In 2008, a new Article 309.a was added to the Contentious Civil Procedure Act (Zakon o pravdnem postopku, ZPP), stating that documents which include an opposing party’s concrete offer to settle and which were presented during negotiations or dispute settlement proceedings, may not be presented as evidence in civil proceedings. This prohibition on producing evidence has been interpreted broadly by the courts, including the Supreme Court of Slovenia.

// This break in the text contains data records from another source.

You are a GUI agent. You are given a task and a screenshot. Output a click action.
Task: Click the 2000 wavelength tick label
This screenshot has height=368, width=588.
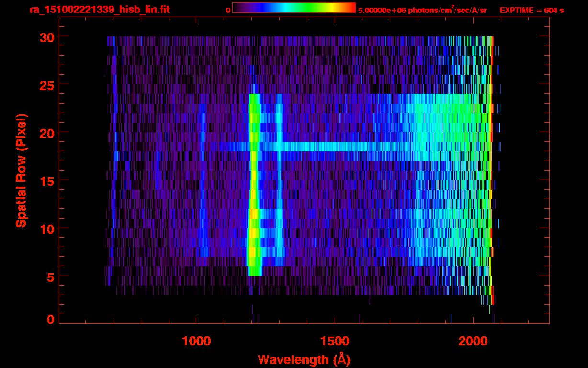(x=473, y=342)
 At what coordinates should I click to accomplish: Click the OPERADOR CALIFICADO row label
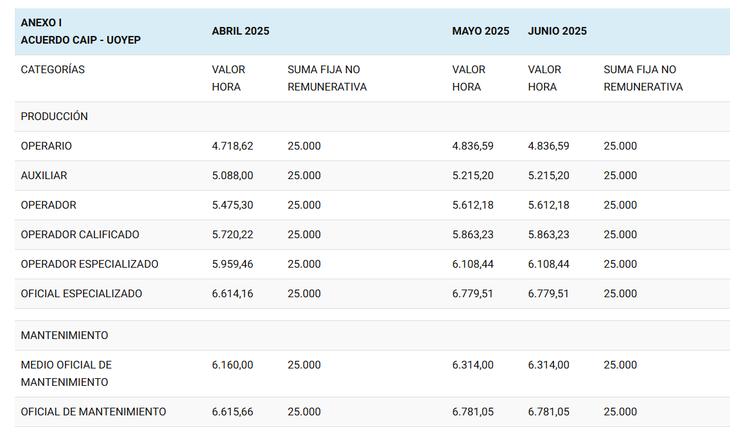click(x=80, y=234)
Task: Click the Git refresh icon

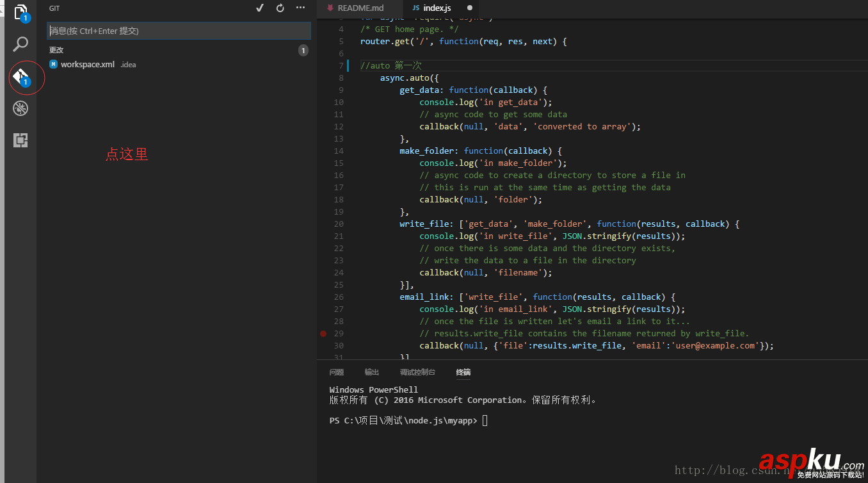Action: 280,8

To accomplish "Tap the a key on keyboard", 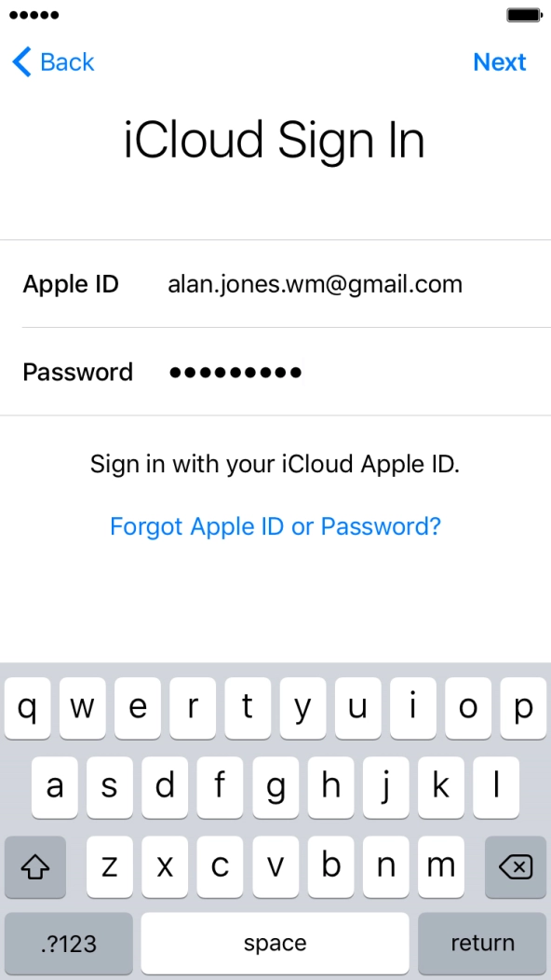I will pos(55,787).
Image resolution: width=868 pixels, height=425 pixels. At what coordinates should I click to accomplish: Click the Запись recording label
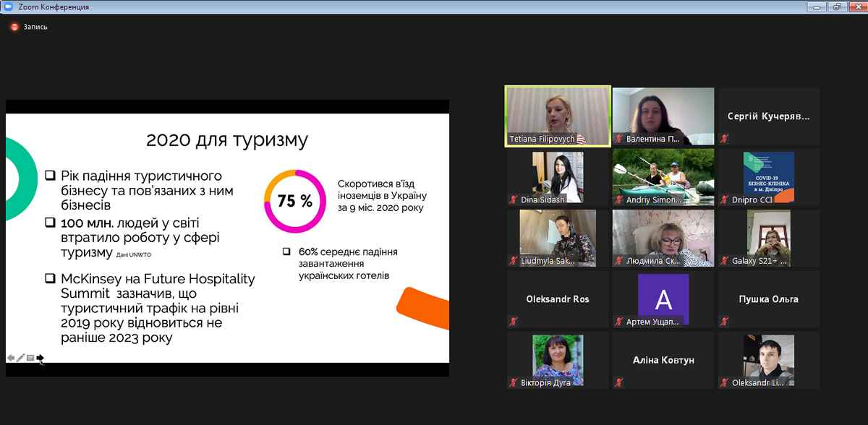[x=35, y=27]
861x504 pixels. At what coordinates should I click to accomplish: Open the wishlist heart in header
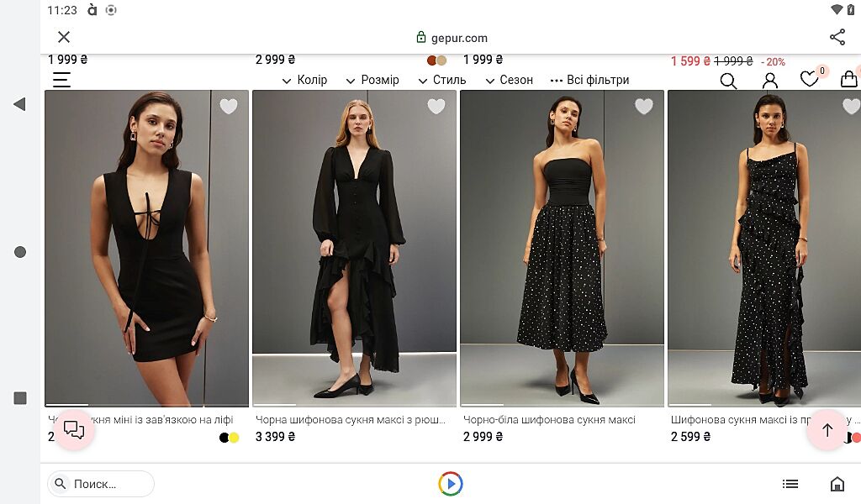(809, 80)
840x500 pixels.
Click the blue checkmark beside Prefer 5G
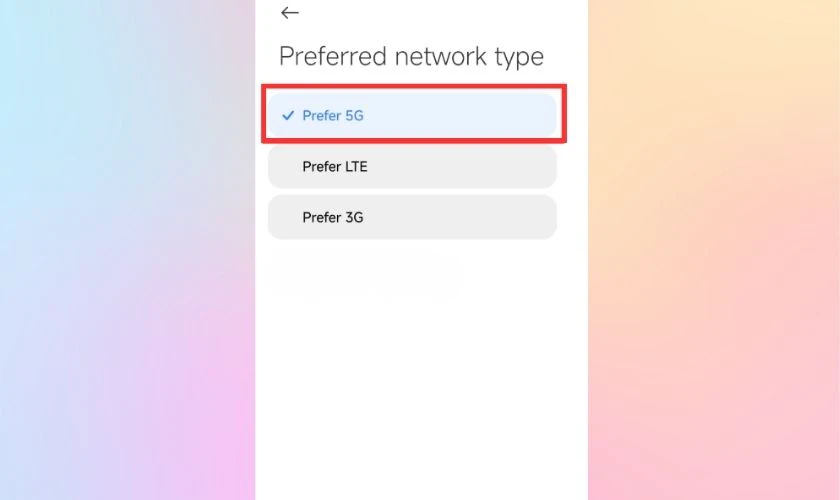pyautogui.click(x=288, y=116)
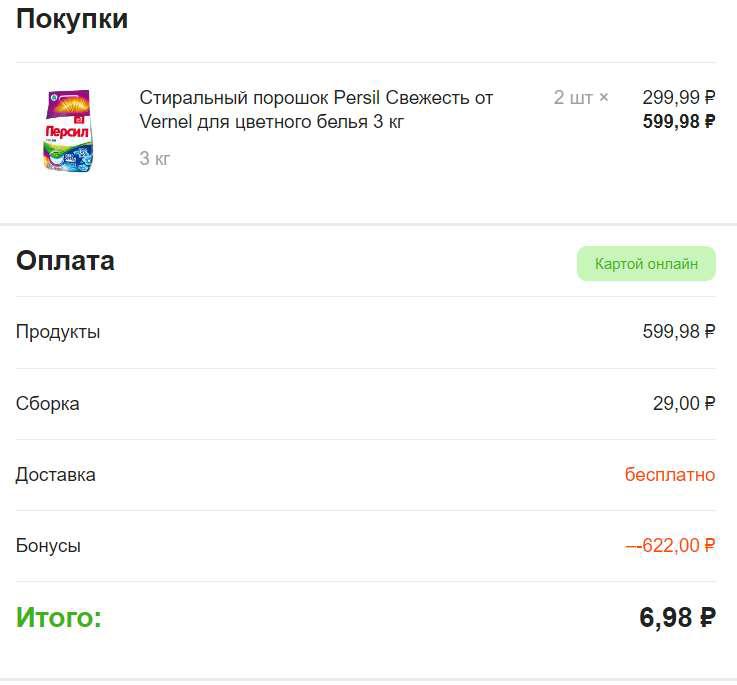Click the multiplication × symbol beside quantity
Viewport: 737px width, 685px height.
pos(604,98)
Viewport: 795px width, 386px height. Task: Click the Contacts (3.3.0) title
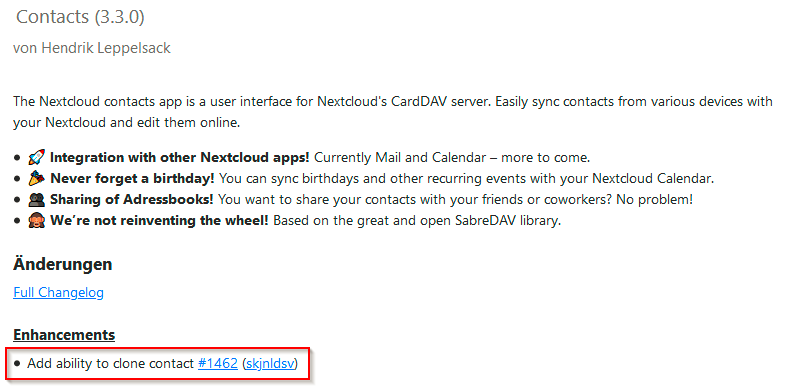tap(80, 17)
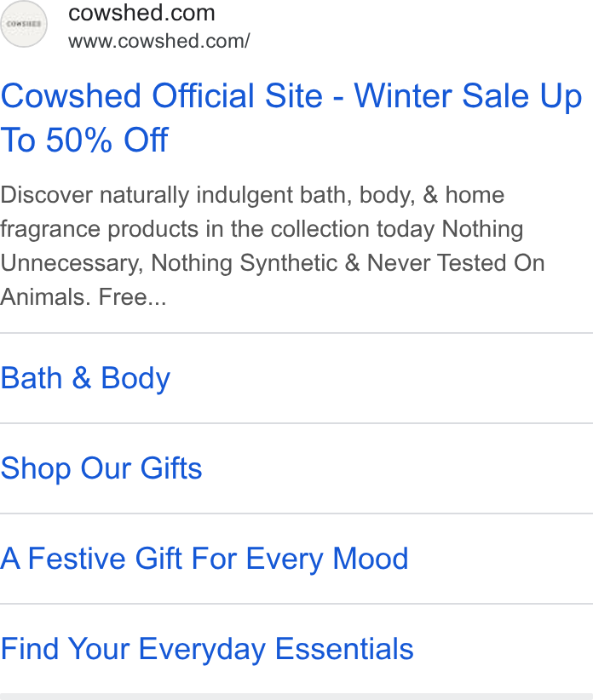This screenshot has height=700, width=593.
Task: Click the word 'Body' in sitelink
Action: tap(135, 378)
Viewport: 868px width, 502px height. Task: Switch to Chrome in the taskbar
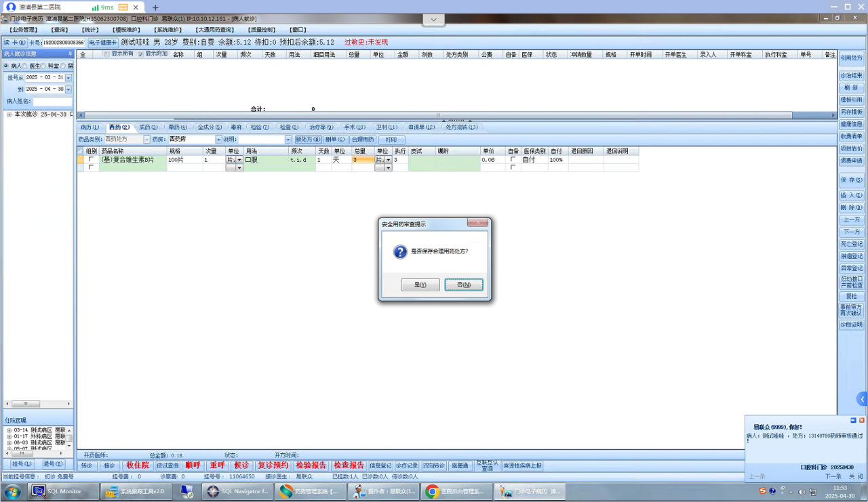point(456,492)
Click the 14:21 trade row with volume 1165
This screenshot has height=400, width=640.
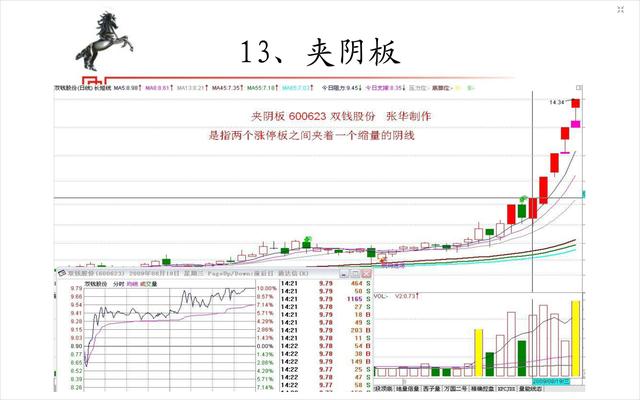(321, 300)
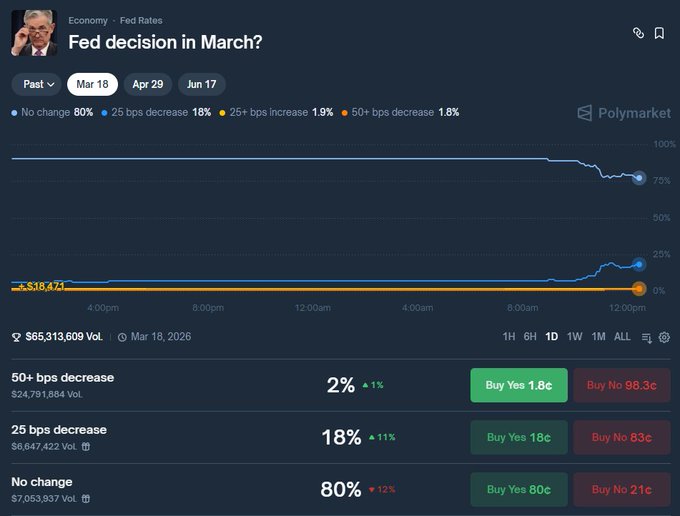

The provision concerned serves as an incentive for parties to resolve their disputes amicably and without fear that showing a will to negotiate might be used against them in subsequent legal proceedings. In this regard, the Supreme Court stated (in judgement VIII Ips 238/2015, dated 23 February 2018) that the prohibition on presenting documents applies not only to settlement agreements, which were prepared during a certain legal procedure or for its needs, but to all the documents presented during negotiations or in dispute settlement proceedings. In the specific case, the Supreme Court considered a settlement offer regarding payments arising from an employment relationship, which was presented after the employment relationship was (unlawfully) terminated, but before an action seeking the payments was brought, as forbidden evidence. It should be noted that the prohibition of presenting evidence also applies to oral settlement offers (judgement V Cp 2219/2016).
However, the prohibition of presenting documents that include settlement offers has certain limits. An expert opinion itself is not a settlement offer, but may only be considered as a basis for it, so its use in the proceedings does not constitute a breach of Article 309.a (judgement II Ips 59/2016). It also does not limit the right of the party that made the settlement offer from presenting this offer in subsequent legal proceedings (judgement I Cpg 861/2010).
The abovementioned prohibition on presenting documents and its broad interpretation by the courts provides predictability and legal certainty to all persons which are, or could in the future be party to civil proceedings. This is due to the fact that it negates the possibility that an opposing party might use one’s willingness to negotiate in their favour, such persons may strive to settle the disputes amicably and thus avoid the (long-lasting) legal proceedings with more confidence.